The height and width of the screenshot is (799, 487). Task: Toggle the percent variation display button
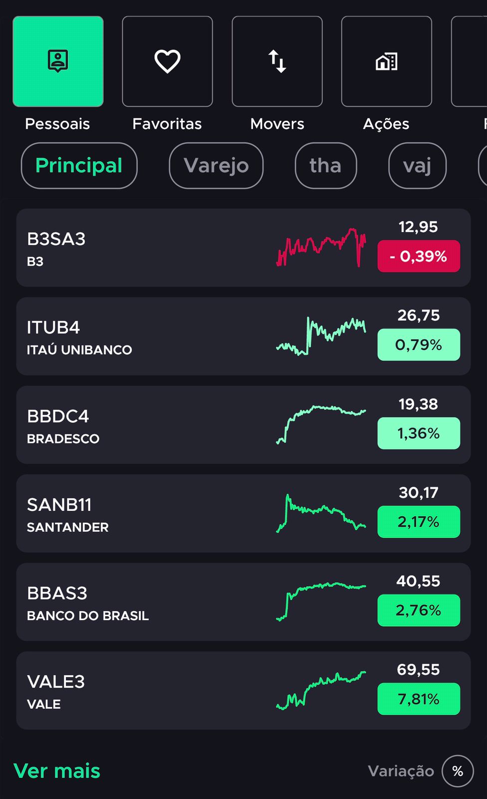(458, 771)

---

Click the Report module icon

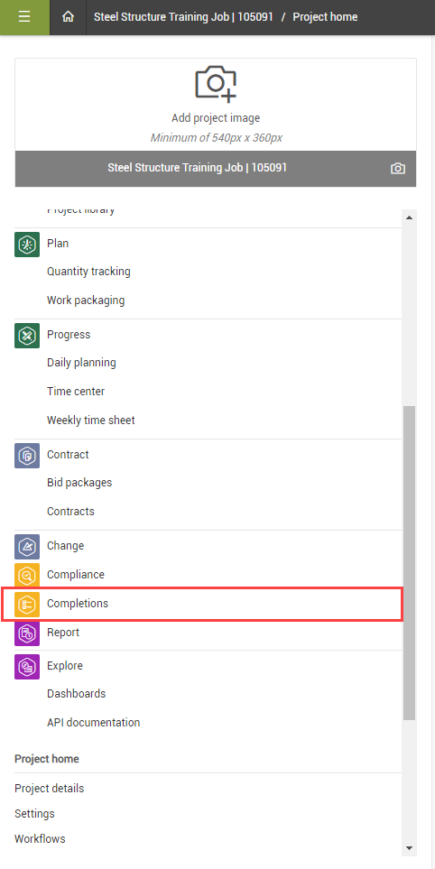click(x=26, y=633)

...

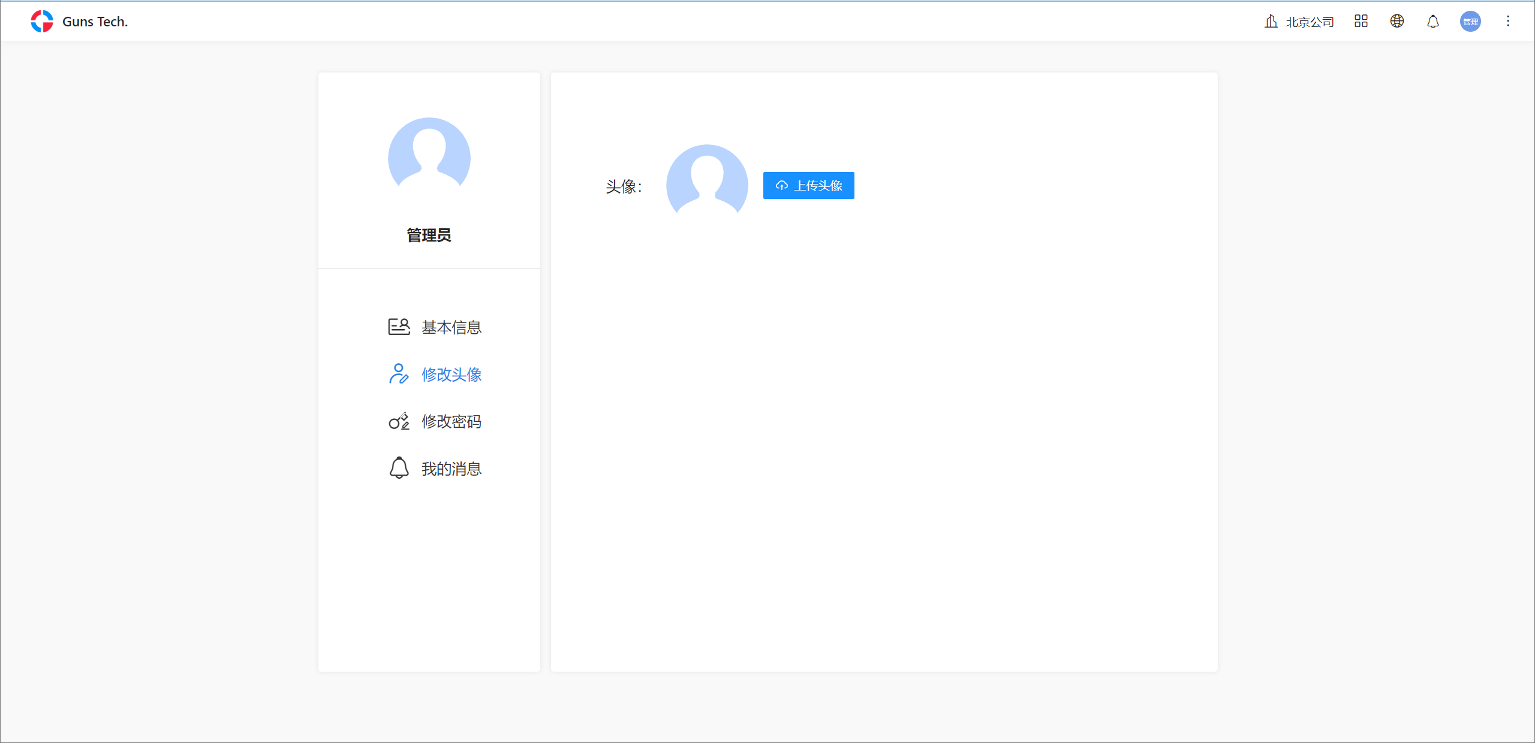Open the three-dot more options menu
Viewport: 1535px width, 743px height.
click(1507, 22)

--- Problem requirements ---
Copy the records word for word, beginning at the line that contains "Open the three-dot more options menu" and stopping after the line that contains "click(1507, 22)". Leave the pictures out of your answer.

--- Solution to the exercise ---
Open the three-dot more options menu
Viewport: 1535px width, 743px height.
click(1507, 22)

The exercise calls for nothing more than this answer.